TEXT UNDER STUDY

※

Israeli measures against occupied Arab Jerusalem continue in order to expel Palestinians from Jerusalem and to replace them with Jewish inhabitants. The policy applied includes confiscation of ID cards, removal of residency rights, an unjust tax and social benefit system, denial of building permits, and the demolition of houses. In 1998, the Israeli authorities demolished 43 Palestinian houses in Jerusalem. The purpose of this policy is to secure territorial and demographic control of the city and to formalize the Israeli occupation.
As part of its official policy to Judaize the eastern side of Jerusalem, the Israeli municipality began digging a long tunnel linking West Jerusalem with one of the biggest Jewish settlements, Ma'ale Adumim, south of Arab East Jerusalem. An estimated $20 million have been allocated for the completion of this project. The Israeli authorities have already confiscated more than 4,000 dunums of land from nearby villages.


In 1998, settlers and Israeli forces continued their violations against the 140,000 Palestinian residents of the city of Hebron. Armed Jewish settlers have been terrorizing Hebronites: 448 assaults by soldiers and settlers are said to have taken place throughout the year, of which 13 were directed at schools and 6 at places of worship. Ten Palestinians were shot dead in Hebron; 414 were injured and 243 detained. Twenty-one homes were demolished. Curfews and closures have been imposed as a measure of collective punishment, without the least consideration of the residents' basic needs and rights, such as access to medical treatment, water, food and education. In their policy of collective punishment, the Israeli authorities imposed 18 such measures, of which 5 were blockades; 5 were curfews on the southern side of the city, over a period of 51 days; and 8 were closures on parts of the city. Schools were closed, hospitals in the city suffered from a lack of medicaments and water, and had to function with only 50 percent of their usual work force, ambulances were required to obtain special permits for the transfer of emergency cases, and pregnant women have often been forced to travel by foot across the mountains to reach hospitals so as to deliver their babies.

※

DATA BLOCK

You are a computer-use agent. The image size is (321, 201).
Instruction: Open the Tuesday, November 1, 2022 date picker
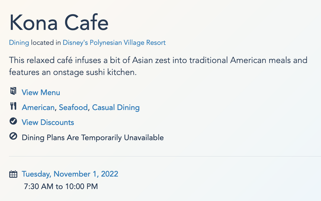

※

ACTIVITY
Carry on the text about Israeli measures in Jerusalem and Hebron, starting after its final sentence. The data above come from a separate source and are unrelated to the text.

RESPONSE BELOW
The year 1998 ended with 2,200 Palestinian political prisoners still in Israeli jails, of whom 97 are administrative detainees still incarcerated in 12 Israeli prisons, and 130 are from 8 other Arab countries (Jordan, Egypt, Syria, Lebanon, Libya, Iraq, Sudan and Algeria). Despite the bilateral agreements that stipulated the release of political prisoners, Israel continues to hold them in custody. The Wye Memorandum provided for the release of 750 prisoners in three stages, but only 100 among the first 250 prisoners released were political prisoners. An estimated 200 detainees have been in these prisons for longer than 10 years, 10 of whom have served more than 20 years. By the end of 1998, there were eight women detainees. These prisoners have complained about not being held separately from common-law prisoners and have requested better medical treatment. There are currently approximately 350 detainees suffering from different diseases, and who are in urgent need of intensive medical care. Seventy prisoners are in need of surgery.


On Sunday, January 11, 1998, in an exceptional hearing with a panel of nine judges, in a five to four vote, the Israeli High Court again postponed its decision to ban the use of torture. The Court heard the case of Abdel Rahman Ismail, who has been held and interrogated since November 13, 1997. They refused to give a temporary injunction against the use of torture during his ongoing interrogation and decided to rule later on the general use of torture.
Lawyers stated that hooding, shackling in painful positions on a very small slanted stool, sleep deprivation and constant blaring music for periods of up to five days constituted torture, forbidden by international law. In December 1997, the Israeli intelligence services had admitted to routinely using these methods during interrogations, to extract confessions.

Violation of the Right to Freedom of Expression and Opinion

Many Palestinian journalists have been prevented from carrying out their work, while others have been prevented from moving freely. In many cases, their equipment has been confiscated or broken. Some have been shot. At least 18 reporters are known to have been injured in attacks by Israeli security forces in 1998.